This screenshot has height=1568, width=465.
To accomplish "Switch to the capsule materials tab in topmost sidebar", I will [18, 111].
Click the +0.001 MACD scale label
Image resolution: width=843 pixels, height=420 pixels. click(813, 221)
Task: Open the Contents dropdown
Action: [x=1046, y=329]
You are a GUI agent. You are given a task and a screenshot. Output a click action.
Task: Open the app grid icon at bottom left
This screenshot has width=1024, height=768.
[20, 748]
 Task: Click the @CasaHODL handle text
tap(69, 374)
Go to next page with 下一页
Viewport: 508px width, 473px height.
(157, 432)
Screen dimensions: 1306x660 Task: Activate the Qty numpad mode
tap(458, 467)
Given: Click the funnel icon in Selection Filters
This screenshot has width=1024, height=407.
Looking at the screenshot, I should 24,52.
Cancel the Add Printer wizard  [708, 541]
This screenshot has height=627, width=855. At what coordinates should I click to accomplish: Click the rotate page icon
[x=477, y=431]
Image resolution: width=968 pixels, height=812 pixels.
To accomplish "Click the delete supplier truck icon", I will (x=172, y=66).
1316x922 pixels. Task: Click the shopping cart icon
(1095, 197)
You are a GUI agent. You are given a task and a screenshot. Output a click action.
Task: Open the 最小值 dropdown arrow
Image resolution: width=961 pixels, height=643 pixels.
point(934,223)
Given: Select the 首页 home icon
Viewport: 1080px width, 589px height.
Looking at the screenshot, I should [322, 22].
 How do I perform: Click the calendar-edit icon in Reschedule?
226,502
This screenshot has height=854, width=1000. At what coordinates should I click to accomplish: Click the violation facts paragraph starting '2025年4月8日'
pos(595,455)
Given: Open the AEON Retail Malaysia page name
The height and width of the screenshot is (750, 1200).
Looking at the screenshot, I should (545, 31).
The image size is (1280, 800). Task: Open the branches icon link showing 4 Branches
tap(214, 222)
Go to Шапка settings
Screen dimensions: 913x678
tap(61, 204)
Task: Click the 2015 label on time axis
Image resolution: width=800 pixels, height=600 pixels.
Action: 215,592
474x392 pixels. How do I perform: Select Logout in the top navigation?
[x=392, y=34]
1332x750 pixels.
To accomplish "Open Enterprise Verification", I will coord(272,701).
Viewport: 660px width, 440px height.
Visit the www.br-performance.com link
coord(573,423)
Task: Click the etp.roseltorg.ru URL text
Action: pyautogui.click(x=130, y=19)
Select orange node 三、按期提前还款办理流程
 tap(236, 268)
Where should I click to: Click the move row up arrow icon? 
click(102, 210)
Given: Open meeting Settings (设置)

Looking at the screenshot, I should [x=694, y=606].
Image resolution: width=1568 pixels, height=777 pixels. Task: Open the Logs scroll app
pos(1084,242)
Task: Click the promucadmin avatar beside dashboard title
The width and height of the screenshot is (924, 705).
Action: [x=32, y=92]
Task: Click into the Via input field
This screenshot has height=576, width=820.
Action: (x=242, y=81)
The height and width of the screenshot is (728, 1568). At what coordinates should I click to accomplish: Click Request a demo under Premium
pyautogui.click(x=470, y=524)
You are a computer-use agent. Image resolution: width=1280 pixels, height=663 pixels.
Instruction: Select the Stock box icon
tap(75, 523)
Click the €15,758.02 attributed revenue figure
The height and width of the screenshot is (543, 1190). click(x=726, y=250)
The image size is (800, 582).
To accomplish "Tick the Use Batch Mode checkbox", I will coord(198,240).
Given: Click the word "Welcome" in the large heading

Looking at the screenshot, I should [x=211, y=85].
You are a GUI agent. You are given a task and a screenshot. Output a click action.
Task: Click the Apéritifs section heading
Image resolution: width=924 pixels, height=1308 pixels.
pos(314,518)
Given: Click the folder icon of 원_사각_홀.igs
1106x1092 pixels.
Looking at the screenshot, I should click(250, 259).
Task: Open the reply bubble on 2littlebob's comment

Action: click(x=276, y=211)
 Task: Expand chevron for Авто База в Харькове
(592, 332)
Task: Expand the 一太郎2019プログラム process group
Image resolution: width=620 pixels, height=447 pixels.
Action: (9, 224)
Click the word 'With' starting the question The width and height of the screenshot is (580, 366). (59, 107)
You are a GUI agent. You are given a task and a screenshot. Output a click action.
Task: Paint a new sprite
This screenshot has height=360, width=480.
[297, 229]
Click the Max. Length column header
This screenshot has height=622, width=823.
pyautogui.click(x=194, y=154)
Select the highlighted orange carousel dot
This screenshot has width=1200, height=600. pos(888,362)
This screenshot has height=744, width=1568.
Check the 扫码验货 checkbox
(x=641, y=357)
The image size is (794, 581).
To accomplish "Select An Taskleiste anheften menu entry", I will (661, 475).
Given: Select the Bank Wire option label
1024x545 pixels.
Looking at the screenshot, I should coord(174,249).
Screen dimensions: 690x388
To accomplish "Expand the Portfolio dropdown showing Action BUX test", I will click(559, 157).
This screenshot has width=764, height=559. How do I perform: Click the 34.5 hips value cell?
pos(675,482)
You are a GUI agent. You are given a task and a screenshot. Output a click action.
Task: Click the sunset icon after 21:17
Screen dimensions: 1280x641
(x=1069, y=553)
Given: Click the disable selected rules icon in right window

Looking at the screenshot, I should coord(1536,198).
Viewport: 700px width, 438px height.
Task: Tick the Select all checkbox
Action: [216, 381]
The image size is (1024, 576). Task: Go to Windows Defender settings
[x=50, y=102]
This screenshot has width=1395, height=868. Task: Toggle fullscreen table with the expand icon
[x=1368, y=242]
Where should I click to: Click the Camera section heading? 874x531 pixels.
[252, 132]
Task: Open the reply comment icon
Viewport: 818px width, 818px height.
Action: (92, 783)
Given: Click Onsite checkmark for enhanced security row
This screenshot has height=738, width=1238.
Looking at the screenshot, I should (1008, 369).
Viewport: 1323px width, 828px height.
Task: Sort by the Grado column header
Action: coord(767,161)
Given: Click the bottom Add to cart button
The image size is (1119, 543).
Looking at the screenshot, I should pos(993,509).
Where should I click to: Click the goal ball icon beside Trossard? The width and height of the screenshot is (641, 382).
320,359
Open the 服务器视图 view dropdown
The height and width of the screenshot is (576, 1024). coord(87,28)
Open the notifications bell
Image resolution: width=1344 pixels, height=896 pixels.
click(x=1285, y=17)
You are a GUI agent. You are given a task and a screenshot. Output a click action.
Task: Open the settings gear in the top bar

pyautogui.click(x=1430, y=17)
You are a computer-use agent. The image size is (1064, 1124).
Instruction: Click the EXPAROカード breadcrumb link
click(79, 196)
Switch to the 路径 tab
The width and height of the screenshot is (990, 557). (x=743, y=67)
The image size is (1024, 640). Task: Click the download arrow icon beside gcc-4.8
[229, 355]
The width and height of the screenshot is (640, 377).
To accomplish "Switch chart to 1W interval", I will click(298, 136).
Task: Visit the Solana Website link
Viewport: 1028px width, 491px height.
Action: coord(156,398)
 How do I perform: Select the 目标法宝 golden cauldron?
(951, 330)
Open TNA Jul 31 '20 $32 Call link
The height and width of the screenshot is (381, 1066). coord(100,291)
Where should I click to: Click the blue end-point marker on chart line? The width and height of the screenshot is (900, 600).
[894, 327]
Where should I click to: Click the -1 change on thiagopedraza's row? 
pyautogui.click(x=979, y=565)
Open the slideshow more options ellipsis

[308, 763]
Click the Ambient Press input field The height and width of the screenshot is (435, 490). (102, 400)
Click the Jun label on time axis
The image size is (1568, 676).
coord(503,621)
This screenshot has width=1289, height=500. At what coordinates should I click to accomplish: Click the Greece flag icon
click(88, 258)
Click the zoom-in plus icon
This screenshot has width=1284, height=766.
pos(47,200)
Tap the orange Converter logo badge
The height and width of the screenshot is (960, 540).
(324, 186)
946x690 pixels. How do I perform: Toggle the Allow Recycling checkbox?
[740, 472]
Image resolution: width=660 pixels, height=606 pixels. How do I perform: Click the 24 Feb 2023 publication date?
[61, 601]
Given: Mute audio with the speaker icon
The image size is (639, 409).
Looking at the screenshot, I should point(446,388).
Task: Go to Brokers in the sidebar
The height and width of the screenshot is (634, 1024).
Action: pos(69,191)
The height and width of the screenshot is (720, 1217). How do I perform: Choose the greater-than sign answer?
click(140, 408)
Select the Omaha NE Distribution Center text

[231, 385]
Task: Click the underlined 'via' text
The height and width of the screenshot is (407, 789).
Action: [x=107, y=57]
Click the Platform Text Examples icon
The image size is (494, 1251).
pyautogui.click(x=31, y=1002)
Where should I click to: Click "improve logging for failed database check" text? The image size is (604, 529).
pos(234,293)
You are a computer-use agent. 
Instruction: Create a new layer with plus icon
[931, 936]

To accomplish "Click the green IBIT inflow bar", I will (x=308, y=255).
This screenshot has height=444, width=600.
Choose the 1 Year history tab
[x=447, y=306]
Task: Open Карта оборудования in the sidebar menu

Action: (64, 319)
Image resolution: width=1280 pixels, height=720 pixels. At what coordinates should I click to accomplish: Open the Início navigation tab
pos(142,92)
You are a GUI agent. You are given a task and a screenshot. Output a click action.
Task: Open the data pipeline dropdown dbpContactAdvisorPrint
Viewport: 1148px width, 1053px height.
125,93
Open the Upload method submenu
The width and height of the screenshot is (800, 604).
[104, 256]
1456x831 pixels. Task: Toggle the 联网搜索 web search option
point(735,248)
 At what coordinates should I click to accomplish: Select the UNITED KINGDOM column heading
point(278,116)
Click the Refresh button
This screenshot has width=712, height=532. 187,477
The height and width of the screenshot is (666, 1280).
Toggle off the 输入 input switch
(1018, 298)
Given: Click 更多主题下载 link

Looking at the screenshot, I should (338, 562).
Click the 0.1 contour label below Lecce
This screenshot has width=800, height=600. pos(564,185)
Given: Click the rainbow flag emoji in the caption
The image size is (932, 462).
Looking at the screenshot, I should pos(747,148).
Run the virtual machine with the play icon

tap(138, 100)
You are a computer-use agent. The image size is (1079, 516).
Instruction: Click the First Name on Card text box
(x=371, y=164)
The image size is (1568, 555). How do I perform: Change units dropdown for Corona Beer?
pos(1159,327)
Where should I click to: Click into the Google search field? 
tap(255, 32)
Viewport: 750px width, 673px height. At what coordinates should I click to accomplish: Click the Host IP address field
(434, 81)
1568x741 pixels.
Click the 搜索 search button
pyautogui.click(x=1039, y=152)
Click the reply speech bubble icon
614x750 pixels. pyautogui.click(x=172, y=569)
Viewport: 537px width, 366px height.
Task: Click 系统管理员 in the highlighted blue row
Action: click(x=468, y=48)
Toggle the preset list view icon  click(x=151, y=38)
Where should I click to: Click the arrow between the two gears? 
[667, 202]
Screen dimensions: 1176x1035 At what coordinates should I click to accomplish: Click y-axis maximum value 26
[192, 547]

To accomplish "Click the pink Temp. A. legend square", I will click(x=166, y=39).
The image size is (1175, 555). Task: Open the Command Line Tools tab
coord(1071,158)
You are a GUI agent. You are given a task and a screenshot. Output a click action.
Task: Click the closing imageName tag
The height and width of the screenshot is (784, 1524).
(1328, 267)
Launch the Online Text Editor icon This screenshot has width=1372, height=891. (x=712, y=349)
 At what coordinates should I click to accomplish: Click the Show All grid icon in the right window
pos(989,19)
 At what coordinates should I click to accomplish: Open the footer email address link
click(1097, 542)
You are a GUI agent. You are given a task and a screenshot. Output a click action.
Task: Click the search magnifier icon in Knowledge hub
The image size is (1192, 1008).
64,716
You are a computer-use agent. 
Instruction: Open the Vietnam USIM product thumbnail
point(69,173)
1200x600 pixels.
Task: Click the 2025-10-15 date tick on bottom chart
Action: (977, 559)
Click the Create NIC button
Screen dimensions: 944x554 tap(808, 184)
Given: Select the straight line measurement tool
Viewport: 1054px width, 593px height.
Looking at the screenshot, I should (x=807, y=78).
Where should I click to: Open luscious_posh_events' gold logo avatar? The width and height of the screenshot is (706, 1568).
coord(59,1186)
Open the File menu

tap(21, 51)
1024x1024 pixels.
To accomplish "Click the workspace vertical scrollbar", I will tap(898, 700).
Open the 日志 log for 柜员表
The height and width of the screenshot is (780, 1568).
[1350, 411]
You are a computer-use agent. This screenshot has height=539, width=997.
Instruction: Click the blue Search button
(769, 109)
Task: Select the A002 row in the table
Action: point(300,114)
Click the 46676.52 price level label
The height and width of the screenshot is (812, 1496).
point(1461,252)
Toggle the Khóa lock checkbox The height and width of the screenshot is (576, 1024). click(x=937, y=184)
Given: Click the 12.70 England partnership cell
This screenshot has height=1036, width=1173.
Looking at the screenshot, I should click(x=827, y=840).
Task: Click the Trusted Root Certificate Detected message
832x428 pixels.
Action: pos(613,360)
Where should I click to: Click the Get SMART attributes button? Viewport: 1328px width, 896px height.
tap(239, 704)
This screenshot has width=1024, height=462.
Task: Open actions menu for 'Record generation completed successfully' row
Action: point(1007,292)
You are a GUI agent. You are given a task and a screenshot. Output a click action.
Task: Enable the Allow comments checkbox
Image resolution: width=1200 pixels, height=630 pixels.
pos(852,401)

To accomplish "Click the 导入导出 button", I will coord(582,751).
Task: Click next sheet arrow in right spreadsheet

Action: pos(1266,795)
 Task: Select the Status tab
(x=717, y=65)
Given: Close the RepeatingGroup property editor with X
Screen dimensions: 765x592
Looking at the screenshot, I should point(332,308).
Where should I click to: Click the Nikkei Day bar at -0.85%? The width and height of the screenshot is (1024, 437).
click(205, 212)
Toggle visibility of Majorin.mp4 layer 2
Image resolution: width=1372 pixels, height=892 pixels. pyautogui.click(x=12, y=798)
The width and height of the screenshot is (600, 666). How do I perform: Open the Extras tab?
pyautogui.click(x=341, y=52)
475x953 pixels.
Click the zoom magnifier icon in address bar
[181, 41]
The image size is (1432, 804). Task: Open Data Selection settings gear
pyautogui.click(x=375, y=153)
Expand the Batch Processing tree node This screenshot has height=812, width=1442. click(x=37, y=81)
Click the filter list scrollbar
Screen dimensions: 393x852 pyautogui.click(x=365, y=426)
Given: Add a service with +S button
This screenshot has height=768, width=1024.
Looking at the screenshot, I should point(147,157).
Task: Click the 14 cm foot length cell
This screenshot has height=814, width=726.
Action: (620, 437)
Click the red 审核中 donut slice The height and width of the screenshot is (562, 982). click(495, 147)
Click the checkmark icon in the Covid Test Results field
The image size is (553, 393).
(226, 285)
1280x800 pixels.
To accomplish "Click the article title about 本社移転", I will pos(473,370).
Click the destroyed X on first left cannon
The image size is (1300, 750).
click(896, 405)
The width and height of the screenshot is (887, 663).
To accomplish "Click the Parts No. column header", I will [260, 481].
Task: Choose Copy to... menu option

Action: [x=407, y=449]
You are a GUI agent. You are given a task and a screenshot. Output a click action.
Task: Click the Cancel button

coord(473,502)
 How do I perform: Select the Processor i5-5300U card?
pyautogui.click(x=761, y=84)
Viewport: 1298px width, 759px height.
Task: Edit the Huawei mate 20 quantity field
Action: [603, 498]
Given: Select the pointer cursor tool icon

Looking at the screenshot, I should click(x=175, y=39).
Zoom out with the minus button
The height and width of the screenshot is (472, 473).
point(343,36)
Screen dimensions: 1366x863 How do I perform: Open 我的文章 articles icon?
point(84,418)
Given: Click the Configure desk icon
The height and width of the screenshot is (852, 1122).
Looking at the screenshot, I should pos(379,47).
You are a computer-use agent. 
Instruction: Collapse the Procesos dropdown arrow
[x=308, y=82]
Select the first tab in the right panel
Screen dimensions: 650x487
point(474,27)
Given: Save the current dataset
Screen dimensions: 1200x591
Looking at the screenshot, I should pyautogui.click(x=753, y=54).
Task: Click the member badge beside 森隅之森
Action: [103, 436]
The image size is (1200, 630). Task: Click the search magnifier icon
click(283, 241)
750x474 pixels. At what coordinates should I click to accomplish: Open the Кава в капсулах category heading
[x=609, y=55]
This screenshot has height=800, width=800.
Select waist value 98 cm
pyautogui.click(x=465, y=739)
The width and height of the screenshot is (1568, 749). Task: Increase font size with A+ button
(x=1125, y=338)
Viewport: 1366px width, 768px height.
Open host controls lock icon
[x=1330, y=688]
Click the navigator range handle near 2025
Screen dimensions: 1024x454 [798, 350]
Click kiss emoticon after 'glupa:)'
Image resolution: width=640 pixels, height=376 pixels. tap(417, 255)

-*-*-

Look above for the line that contains "Task: Enable the Allow comments checkbox". Starting there, transcribe every line exactly until you have copied the line that contains "475x953 pixels.".

• _YOUR RESPONSE_
Task: Enable the Allow comments checkbox
Image resolution: width=1200 pixels, height=630 pixels.
pos(852,401)

To accomplish "Click the 导入导出 button", I will coord(582,751).
Task: Click next sheet arrow in right spreadsheet

Action: pos(1266,795)
 Task: Select the Status tab
(x=717, y=65)
Given: Close the RepeatingGroup property editor with X
Screen dimensions: 765x592
Looking at the screenshot, I should point(332,308).
Where should I click to: Click the Nikkei Day bar at -0.85%? The width and height of the screenshot is (1024, 437).
click(205, 212)
Toggle visibility of Majorin.mp4 layer 2
Image resolution: width=1372 pixels, height=892 pixels. pyautogui.click(x=12, y=798)
The width and height of the screenshot is (600, 666). How do I perform: Open the Extras tab?
pyautogui.click(x=341, y=52)
475x953 pixels.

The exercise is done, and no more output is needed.